NAND is another important memory chip that often works together with DRAM in PCs, servers and smartphones. It stores data but does not require power like DRAM.

“As a result, memory suppliers are expected to continue maintaining lower capacity utilization and to remain cautious about increasing production capacity next year, which should be favorable for memory prices due to limited supply,” Ito said.

TrendForce said it expects memory suppliers to continue “scaling back production of both DRAM and NAND Flash in 2024,” in particular in the “financially struggling NAND Flash sector.” The research firm also projected DRAM and NAND Flash demand to increase by 13% and 16% respectively in 2024.

AI boom to uplift profits

In the third quarter, strong demand for advanced, high-performance chips in generative AI has helped offset a slowdown for chips found in computers and smartphones, SK Hynix said in its earnings report.
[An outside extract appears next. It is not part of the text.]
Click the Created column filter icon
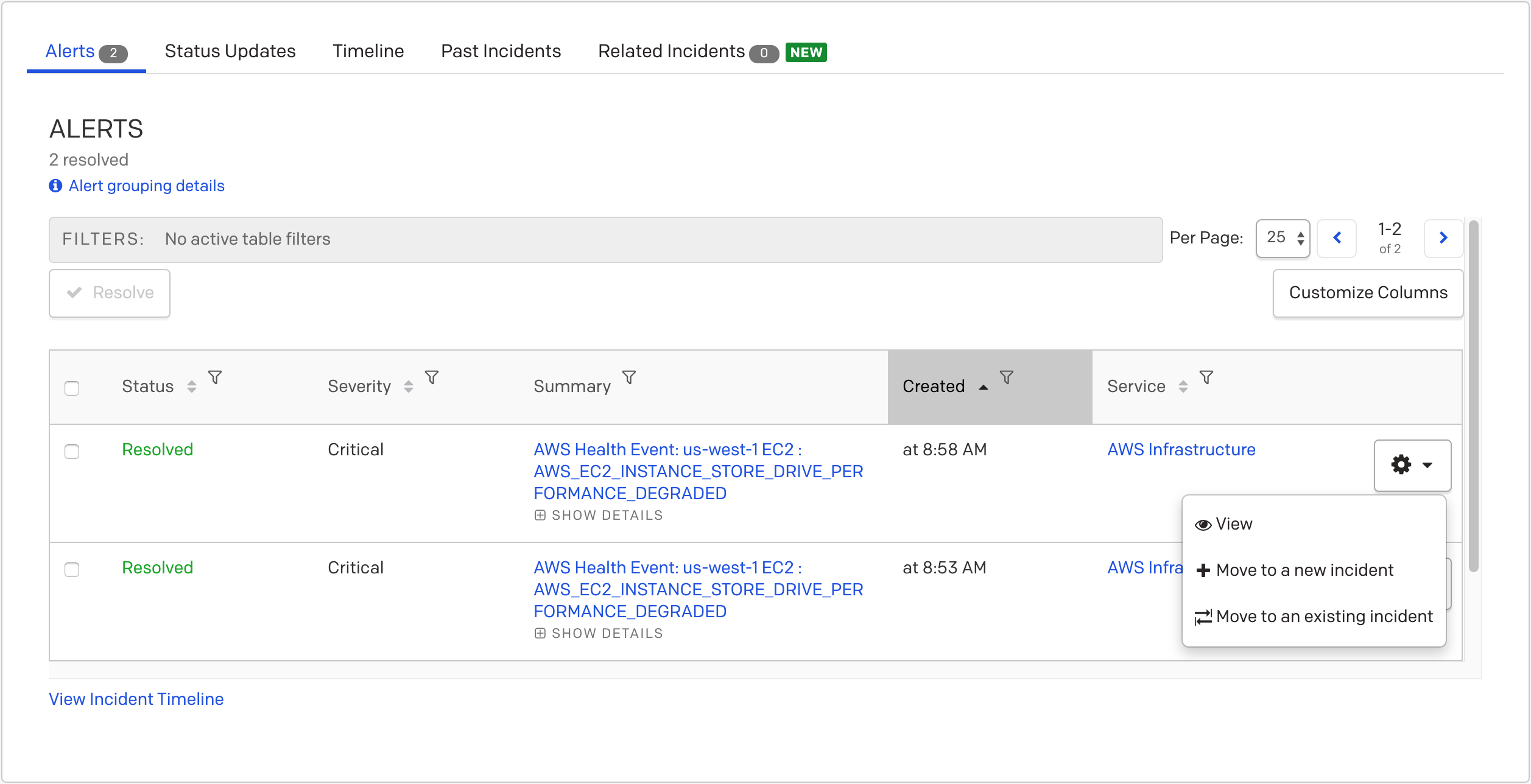Screen dimensions: 1531x784 1006,377
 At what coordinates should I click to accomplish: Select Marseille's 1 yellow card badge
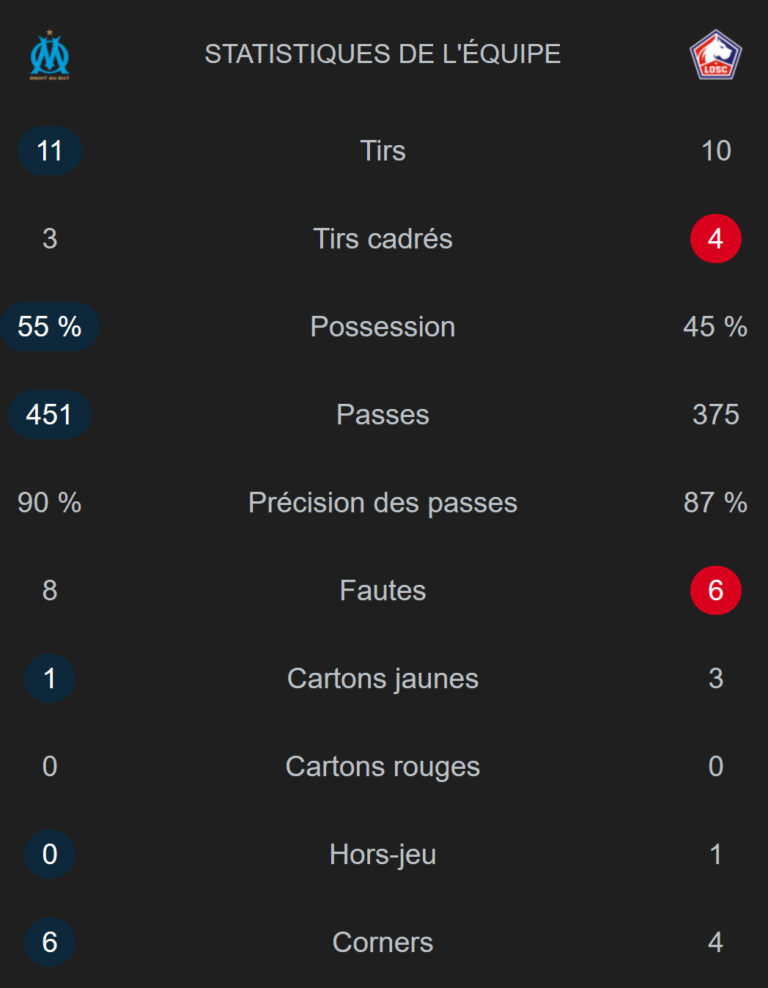click(x=50, y=679)
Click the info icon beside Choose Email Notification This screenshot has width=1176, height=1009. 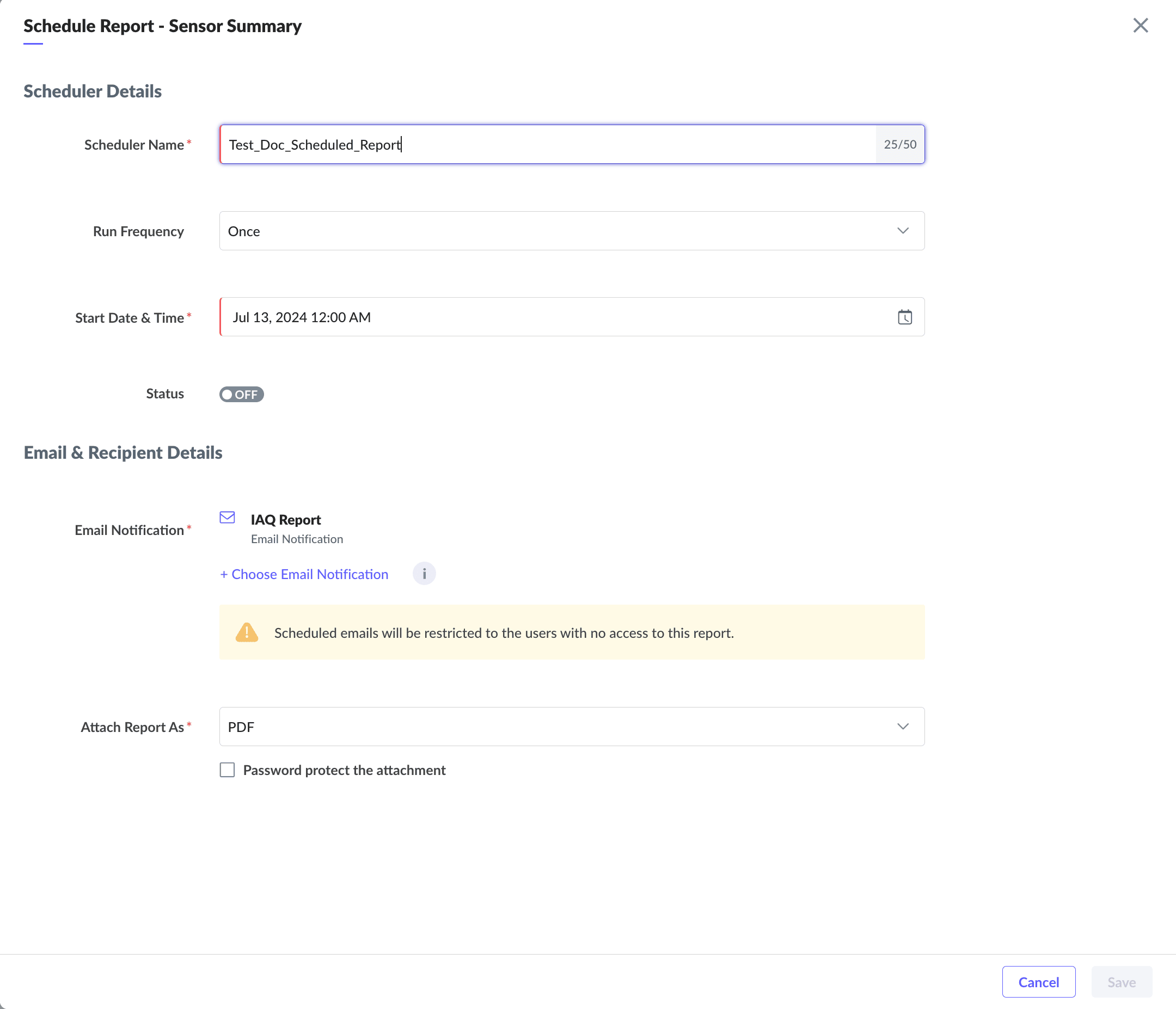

“On servers, AI demand has been another strong driver,” said Lim of Dalton Investments.

ChatGPT and other large language models need a lot of advanced memory chips, which enable such generative AI models to remember details from past conversations and user preferences in order to generate humanlike responses.

“DRAM business … is expected to continue to improve along with the generative AI boom. The NAND flash business, which continues to suffer losses, is also showing signs of improvement,” SK Hynix said in a statement.

On the outlook for memory demand, Samsung said it expects fourth-quarter demand to pick up with year-end promotions, new product launches by its major customers as well as strong demand for generative AI.